Com a minha mãe e o meu pai presentes em mim fui para o mundo. Abri as páginas de muitos livros para a leitura da minha alma. O ingresso na Faculdade de Serviço Social possibilitou-me buscar outros crescimentos e outros espaços na sociedade, próximo à entrada no mercado de trabalho. A intervenção junto às pessoas idosas me permitiu resgatar e continuar o trabalho de gratidão, respeito e amor a meus pais. Nas pessoas idosas, encontrei a possibilidade de me tornar uma pessoa melhor. Ter a oportunidade de comemorar o renascimento do menino que saiu “pitico” de Porciúncula/RJ, que adorava pescar lambari com o seu pai. E jogar bola no Clube Caça e Pesca. Se esse menino – que eu sou – resiste, vive e está mais do que nunca aceso dentro de mim, eu tenho um sonho. Como fazia meu pai que na noite de Natal, que comprava brinquedos, com uns “ticos-ticos” contadinhos, na loja do seu Cristóvão. E a molecada que estava na praça, em fila, cada um tinha o seu presente e levava para casa. Essa imagem da adolescência retorna em mim o sonho de continuar buscando e trabalhando por uma cidade para todos e para todas. Eu sonho principalmente com a emancipação humana de todas as pessoas, principalmente as que estão na fila da loja do “seu Cristóvão” à espera da sua vez. Na dignidade de dias melhores e de dias de menos opressão e de dificuldade para se manterem de pé, com respeito e desejo de um bom futuro. Eu sonho e luto, como muitos, com um sistema social- político-econômico, (como meu pai desejava), mais justo, mais solidário. Menos pobreza e mais educação e vacina para todos e para todas.

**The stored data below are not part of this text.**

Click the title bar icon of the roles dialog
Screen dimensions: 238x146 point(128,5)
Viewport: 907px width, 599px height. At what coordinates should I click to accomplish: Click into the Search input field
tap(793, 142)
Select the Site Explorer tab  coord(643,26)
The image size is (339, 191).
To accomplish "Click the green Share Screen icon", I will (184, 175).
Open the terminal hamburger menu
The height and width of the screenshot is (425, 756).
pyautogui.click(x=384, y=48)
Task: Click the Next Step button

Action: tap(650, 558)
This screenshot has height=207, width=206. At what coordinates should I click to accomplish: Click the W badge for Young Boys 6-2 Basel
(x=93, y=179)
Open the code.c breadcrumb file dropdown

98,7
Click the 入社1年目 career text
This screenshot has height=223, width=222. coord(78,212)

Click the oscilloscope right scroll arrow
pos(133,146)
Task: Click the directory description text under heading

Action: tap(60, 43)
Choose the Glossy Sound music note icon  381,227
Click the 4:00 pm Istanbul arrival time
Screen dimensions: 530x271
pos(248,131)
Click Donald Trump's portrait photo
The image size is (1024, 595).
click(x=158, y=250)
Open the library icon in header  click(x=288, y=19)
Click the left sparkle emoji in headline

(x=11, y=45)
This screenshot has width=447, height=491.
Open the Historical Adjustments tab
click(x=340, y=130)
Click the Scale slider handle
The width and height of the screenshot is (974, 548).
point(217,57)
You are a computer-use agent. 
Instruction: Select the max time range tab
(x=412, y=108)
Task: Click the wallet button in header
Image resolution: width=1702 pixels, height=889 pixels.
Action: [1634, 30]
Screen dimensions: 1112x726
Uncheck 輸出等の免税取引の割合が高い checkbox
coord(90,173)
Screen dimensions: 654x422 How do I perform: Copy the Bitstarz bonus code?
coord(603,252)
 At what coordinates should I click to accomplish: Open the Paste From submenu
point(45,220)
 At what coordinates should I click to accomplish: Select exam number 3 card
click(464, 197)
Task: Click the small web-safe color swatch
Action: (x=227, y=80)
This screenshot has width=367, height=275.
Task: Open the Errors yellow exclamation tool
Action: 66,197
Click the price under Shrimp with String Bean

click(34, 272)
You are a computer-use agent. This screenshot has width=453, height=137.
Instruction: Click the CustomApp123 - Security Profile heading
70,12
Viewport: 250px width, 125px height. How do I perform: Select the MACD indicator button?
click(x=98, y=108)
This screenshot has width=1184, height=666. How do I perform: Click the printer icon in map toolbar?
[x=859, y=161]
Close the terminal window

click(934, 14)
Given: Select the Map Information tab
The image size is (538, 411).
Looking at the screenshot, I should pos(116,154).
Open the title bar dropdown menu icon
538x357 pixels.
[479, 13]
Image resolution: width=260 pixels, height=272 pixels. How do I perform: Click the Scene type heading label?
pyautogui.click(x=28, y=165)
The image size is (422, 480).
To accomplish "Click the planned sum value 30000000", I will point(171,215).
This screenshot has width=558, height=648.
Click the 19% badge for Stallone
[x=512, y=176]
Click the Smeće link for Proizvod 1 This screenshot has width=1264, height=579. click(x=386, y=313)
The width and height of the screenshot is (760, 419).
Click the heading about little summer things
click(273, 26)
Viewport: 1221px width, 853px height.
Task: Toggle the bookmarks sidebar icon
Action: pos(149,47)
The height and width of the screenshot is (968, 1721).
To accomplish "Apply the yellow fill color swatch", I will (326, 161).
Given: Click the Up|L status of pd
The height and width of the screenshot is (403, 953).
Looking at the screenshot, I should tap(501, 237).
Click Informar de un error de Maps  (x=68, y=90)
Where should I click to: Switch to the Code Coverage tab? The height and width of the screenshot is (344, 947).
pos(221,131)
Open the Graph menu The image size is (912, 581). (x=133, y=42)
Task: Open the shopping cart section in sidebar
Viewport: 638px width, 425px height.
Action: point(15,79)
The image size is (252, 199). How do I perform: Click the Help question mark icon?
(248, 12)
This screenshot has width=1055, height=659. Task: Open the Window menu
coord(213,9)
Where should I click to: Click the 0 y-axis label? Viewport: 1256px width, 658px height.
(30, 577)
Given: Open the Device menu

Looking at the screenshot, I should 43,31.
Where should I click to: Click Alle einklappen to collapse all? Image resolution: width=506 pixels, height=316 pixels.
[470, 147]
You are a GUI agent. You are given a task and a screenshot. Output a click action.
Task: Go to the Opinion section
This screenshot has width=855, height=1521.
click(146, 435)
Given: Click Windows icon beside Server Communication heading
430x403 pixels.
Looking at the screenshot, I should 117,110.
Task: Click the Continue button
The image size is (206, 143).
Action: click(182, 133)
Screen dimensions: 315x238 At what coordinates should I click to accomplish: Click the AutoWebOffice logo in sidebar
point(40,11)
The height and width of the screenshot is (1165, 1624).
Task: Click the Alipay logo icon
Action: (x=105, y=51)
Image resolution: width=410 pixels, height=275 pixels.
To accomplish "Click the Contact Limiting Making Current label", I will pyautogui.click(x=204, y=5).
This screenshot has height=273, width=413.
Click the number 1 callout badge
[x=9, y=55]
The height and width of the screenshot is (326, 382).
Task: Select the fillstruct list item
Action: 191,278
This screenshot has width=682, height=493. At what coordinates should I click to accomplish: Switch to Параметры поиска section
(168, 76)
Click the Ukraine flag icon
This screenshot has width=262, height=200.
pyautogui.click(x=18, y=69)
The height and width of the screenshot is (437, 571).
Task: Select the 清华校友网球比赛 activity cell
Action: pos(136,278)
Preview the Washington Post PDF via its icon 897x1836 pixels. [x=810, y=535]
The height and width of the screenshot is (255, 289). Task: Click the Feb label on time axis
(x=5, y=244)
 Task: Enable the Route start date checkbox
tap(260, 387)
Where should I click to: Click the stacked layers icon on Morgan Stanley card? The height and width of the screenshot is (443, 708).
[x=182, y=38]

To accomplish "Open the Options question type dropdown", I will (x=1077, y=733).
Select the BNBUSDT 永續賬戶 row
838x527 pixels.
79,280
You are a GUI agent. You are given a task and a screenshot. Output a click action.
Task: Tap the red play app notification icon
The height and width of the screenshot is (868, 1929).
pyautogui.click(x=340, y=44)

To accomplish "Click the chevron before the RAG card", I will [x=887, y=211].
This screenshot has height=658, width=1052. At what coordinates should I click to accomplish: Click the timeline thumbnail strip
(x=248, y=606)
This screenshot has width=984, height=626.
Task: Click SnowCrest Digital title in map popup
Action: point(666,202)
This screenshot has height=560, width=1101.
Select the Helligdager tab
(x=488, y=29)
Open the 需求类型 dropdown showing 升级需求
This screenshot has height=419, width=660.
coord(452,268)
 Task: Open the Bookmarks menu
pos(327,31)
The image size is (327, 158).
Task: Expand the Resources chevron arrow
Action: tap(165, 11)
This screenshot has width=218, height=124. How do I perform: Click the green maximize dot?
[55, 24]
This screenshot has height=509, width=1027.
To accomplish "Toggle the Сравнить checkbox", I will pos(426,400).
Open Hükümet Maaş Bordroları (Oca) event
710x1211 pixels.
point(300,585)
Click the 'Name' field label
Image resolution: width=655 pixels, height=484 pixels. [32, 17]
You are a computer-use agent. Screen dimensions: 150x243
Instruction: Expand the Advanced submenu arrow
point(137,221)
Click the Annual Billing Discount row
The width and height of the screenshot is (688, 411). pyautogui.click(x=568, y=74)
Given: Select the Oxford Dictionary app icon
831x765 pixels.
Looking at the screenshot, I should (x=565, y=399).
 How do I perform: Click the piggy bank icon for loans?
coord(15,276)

Esse legado pela justiça social que o meu pai me deixou vou levar e continuarei levando para frente. Em honra de sua memória e do meu amor por ele. Acredito na ação coletiva de transformação social. Estamos cheios de exemplos de pessoas, profissionais, instituições que fazem a diferença na vida de muitas pessoas, iguais a nós, e não precisamos de ir muito longe, não. Por aqui mesmo, identificamos muitas realidades que estão sendo transformadas. A história da humanidade não está fechada, encerrada, finalizada. Podemos fazer uma outra forma de existir. Ainda dá tempo.